Я тихонько спросила Ивана:
— Если драться, справимся вдвоём без оружия?
Он засмеялся:
— Как делать нечего. Но драться не придётся. Они же понимают: нападение на пост.
Шла уже смена «каштанок», но пост мы ещё не сдали. А Матильда и не пыталась его принять.
Милиция и пожарные не ехали до обеда. Наше начальство нервничало: нас одних оставлять вроде неудобно, а разобраться хочется. Наконец люди в форме явились и сразу сообщили, что в посёлке взорвался какой-то блок на какой-то подстанции, погиб рабочий. Вот, выясняли, что к чему. Малышкин сразу спросил:
— Диверсия?
Лейтенант из службы безопасности ответил:
— Просто бардак. На них уже составляли протокол за нарушение ТБ. Труба лопнула.
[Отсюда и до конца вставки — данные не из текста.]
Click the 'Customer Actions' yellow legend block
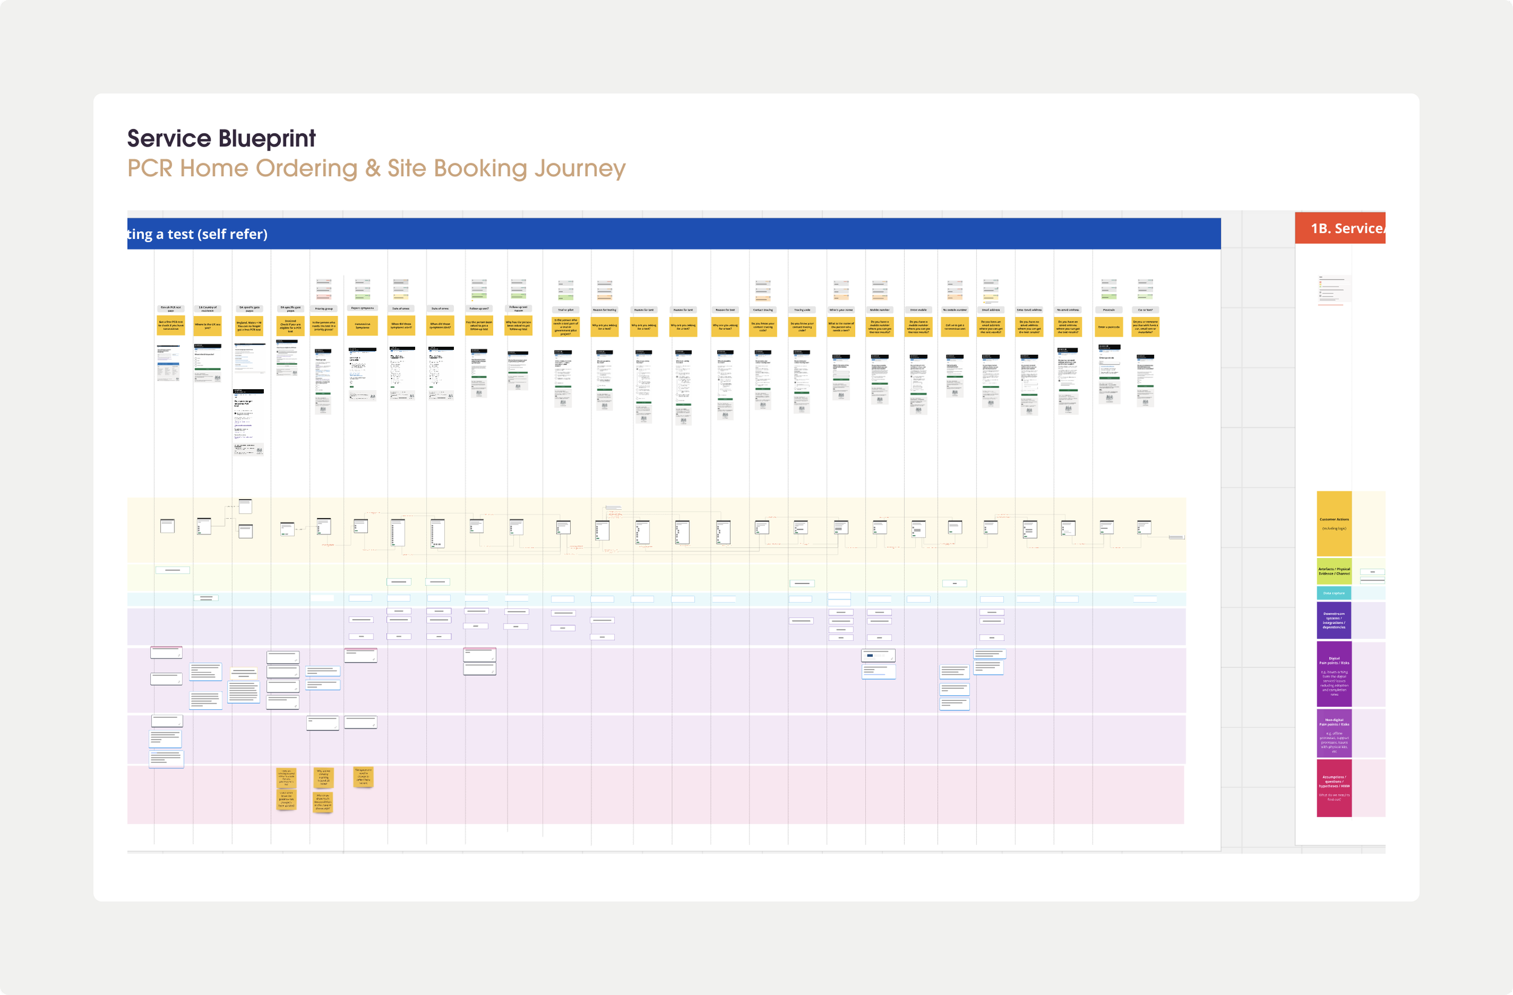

Пожарные принялись обследовать пожарище. Мы давали показания эсбэшнику. Показали ему жестянку. Он тоже признал в ней детонатор.
Вот и вся история. Подробностей о пожаре на складе мы так и не узнали. Дали эсбэшникам подписку о дальнейшем сотрудничестве и уехали к себе в деревню. Но никто нас больше не потревожил. И с Кавказа писем больше не было. Как будто болота вокруг Пасола поглощали всё, что могло нам помешать. И эти же болота снабжают нас багульником, голубикой, сабельником, аконитом и ещё множеством знахарских растений. Мы лечим односельчан и не болеем сами. После вахтовой жизни мой режим стал более упорядоченным, и боли внутри отпустили, больше к наркотикам не тянет.
А о вахте осталось множество воспоминаний, которые мы ворошим за нардами. Зашумит где-то машина — оба вскидываемся к окну: Гриша едет за зарядами? И часто поглядываем в окна без всякого повода: не идет ли кто? И ночные бдения у нас, хоть всё реже, но до сих пор бывают. Вот тогда и садимся за наши самодельные нарды. А потом убираем их подальше на шкаф, чтобы гости не удивлялись: что за шашки? Больше всего Маша любит, когда я рассказываю о последнем своём контакте с «каштанками». Она уже сидела в машине, а я забежал к Губину попрощаться. Гены в комнате не оказалось. За столом сидели Клава с Матильдой и пили водку. Я оглядел комнату, не обнаружил Гены и уже подался назад, как вдруг Клава громко сказала: «Она, значит, настоящая женщина, а мы — никто?» Вопрос был обращён явно ко мне. Спрашивали явно о Маше. И я растерялся. Сказать правду — оскорбить сразу двух женщин. Солгать — себе дороже. Целых пять секунд я размышлял и всё же сказал правду:
«Выходит так». Повернулся к ним спиной и закрыл за собой дверь. Об дверь тут же что-то ударилось, и донёсся звон разбитого стекла. Машу этот рассказ всегда веселит:
— Ну не было у них ни гранатки, ни карабина! Однажды после такого воспоминания я спросил:
— Ты вернулась бы отсюда на войну?
Она пожала плечами:
— Вернуться можно туда, где уже побывала. А я на войне не была.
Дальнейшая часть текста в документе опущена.